The current roster, more or less in the order it happened:
Air65 (freestyle) — bought, not built. My trainer, and the one I learned on before I trusted myself with a soldering iron and a parts pile.
First long-range attempt — a 3" toothpick frame running the Meteor75's analog guts transplanted into it. Light, minimal, gone on its maiden flight. I lost it literally three meters to the side of where I was sitting. Between the inertia and not enough thrust I couldn't pull it back, clipped a tree, and it simply vanished. I searched for three days — literally three days. Studied the last few milliseconds before the feed cut out, went through the 360 recording trying to work out where it fell after hitting the branch. Nothing. It's still out there somewhere.
Two 2" rippers (analog and digital) — the ones that earn the name. The 2" absolutely rips: a solid six minutes on a 2S 580mAh pack. Oddly, ever since I started flying these I can barely fly in the simulator anymore — the sim feels weird and awkward, even with identical rates, even the Air65 in Liftoff. It's just not the same.
A 2.5" long-range experimental platform — second attempt, heavier frame. Still running 1S for now; the plan is to convert to 2S or 3S. That experiment is ongoing.
Pavo20 Pro II — 2.5" GPS whoop, my main tool for testing GPS configurations and the subject of a separate article about GPS struggles. Not the most capable quad I own, but it taught me the most about RF interference and ESC noise.
A 4" foldable BabyApe (FoldApe4 style) — on order, not yet arrived. The frame is designed around an O3 air unit, but I plan to adapt it to the DJI O4 system instead — the mounting should be compatible. Whether it earns the role of travel drone depends on whether its flight controller handles GPS better than the Pavo20 does.
Each build taught something specific — motor direction failures, ESC protocol mismatches, blackbox analysis, PID tuning. The hobby is genuinely educational in a way that feels more hands-on than most software work.
What I Postponed
The spectrometer project was mid-build when I found FPV. I had a working visible-light spectrometer on a Raspberry Pi with TOSLINK fiber coupling, a calibrated pipeline, and plans for a fiber-optic front end for backscattering experiments.

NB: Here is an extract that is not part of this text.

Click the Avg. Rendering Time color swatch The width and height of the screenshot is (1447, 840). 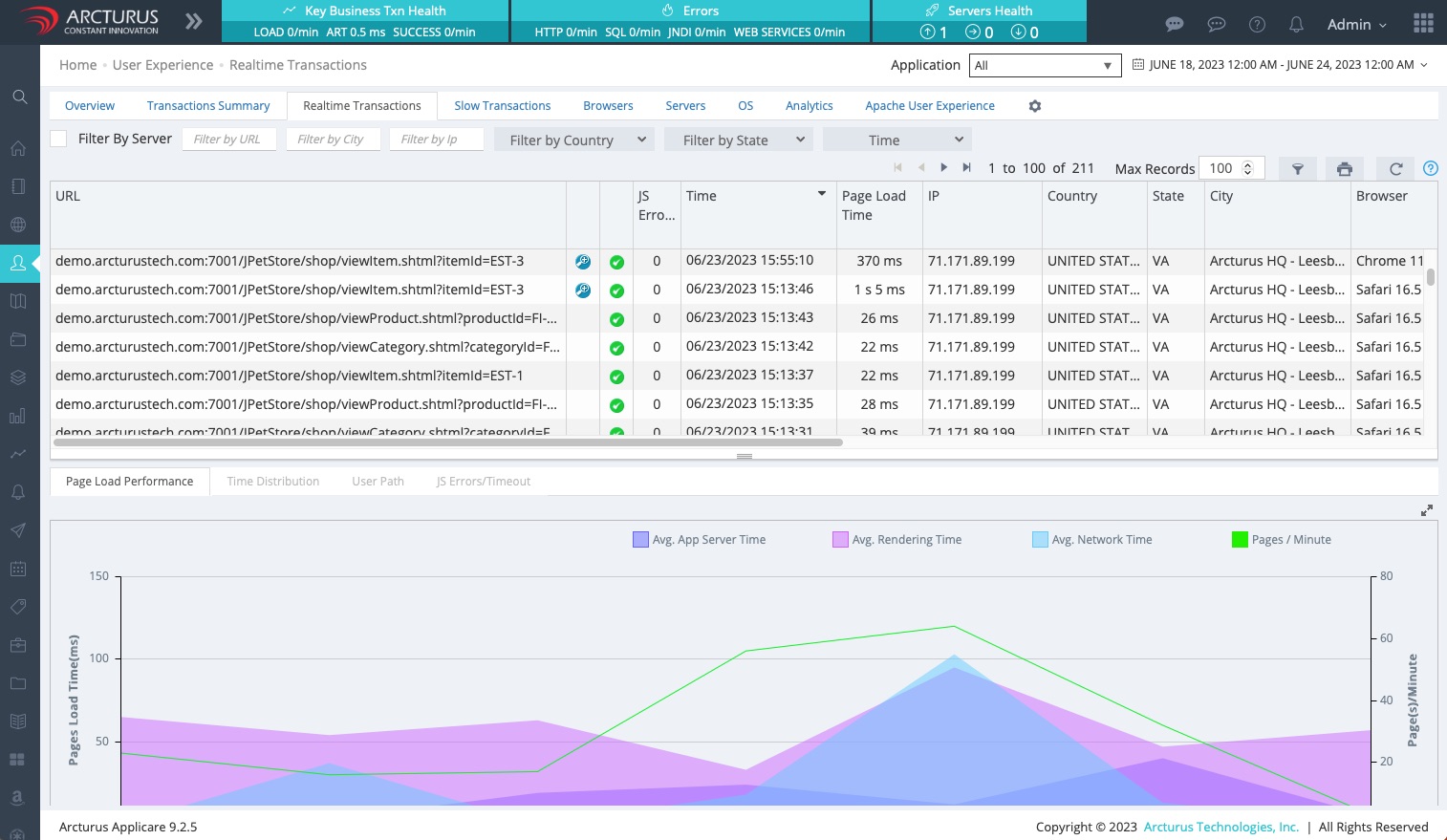click(x=840, y=540)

That project is still in the lab. The fiber optics work is progressing slowly, the 405nm and 535nm laser experiments are ongoing, and the software has evolved considerably — but the pace dropped when FPV arrived. I have no regret about this. You can only be obsessed with one thing at a time, and right now FPV is that thing.
A follow-up article on the spectrometer is planned. The short version: TOSLINK plastic fiber fluoresces strongly under 405nm UV, which rules out fluorescence spectroscopy through that pathway, and Windows doesn't expose 10-bit video from the camera with adequate exposure control, which means the handheld device needs to be redesigned for a proper fiber optic front end before the fluorescence work can continue.
Why FPV Connects
I am not primarily interested in FPV as a filming tool or a sport. What keeps me engaged is the systems work: RF link design, noise analysis, GPS signal integrity, motor timing, PID theory. Every build is a small embedded systems project with real physics at stake.
The Pavo20 GPS problem is a genuine RF engineering problem. The ELRS link budget question is antenna theory. Blackbox analysis is signal processing. The community is full of people who fix things empirically, which is the fastest kind of engineering.
And the flying is genuinely fun. That part surprised me more than anything else.
What's Coming
The spectrometer article will be a proper technical post — fiber optics, beam splitter geometry, backscattering experiments, why TOSLINK was the wrong choice, what 300µm fiber splitters do better. I'll get to it when the GPS problem is solved or when I run out of new things to break.
In the meantime: the Pavo20 still can't find GPS satellites reliably, the BabyApe is waiting on a flight controller I can trust outdoors, and I'm running out of excuses to not try INAV.